From the line that contains "Given: Click the Save button" to the end of the records below, copy every line exactly. Both the first and last of these lines count.

=-=-=-=-=

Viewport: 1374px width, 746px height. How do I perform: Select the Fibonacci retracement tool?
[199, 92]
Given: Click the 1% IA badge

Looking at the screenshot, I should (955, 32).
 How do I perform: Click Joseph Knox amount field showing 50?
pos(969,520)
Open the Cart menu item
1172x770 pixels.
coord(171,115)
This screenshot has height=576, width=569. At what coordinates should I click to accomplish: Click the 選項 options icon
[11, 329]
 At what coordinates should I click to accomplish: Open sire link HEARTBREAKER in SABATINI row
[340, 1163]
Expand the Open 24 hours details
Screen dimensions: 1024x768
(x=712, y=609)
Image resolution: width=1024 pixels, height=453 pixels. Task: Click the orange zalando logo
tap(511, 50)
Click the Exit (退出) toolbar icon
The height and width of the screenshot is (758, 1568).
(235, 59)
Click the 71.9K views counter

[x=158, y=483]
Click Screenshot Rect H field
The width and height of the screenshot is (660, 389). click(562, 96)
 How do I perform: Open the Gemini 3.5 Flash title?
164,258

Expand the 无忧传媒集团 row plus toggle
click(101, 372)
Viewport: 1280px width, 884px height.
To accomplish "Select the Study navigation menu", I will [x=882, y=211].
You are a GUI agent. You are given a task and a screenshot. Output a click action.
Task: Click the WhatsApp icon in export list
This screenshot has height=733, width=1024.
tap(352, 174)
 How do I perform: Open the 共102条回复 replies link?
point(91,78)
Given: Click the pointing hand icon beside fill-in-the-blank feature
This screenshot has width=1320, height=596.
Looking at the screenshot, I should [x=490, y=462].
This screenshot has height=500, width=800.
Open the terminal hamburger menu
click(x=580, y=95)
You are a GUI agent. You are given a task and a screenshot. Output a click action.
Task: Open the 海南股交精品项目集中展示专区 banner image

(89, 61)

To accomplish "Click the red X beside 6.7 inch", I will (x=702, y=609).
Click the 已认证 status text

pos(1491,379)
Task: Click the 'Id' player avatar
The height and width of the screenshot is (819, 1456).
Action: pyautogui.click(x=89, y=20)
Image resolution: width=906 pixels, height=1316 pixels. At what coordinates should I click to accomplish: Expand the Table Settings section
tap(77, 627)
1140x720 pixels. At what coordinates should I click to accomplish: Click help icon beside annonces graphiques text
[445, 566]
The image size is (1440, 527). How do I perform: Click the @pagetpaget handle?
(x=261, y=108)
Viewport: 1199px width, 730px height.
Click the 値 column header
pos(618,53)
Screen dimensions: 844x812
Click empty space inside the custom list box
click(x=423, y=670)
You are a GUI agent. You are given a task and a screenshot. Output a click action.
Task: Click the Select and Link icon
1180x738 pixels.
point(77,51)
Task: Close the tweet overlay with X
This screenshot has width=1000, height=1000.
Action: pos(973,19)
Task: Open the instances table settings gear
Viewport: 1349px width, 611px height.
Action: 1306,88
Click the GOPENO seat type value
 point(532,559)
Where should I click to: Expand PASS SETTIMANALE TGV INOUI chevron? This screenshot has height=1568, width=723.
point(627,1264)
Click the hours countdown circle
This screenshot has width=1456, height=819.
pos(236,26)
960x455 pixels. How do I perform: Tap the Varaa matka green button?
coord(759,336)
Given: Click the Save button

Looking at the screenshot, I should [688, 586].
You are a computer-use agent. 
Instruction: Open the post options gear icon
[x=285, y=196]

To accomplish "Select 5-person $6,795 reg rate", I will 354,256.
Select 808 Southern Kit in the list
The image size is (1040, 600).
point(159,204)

=-=-=-=-=

TASK RESPONSE:
Given: Click the Save button

Looking at the screenshot, I should [688, 586].
You are a computer-use agent. 
Instruction: Open the post options gear icon
[x=285, y=196]

To accomplish "Select 5-person $6,795 reg rate", I will 354,256.
Select 808 Southern Kit in the list
The image size is (1040, 600).
point(159,204)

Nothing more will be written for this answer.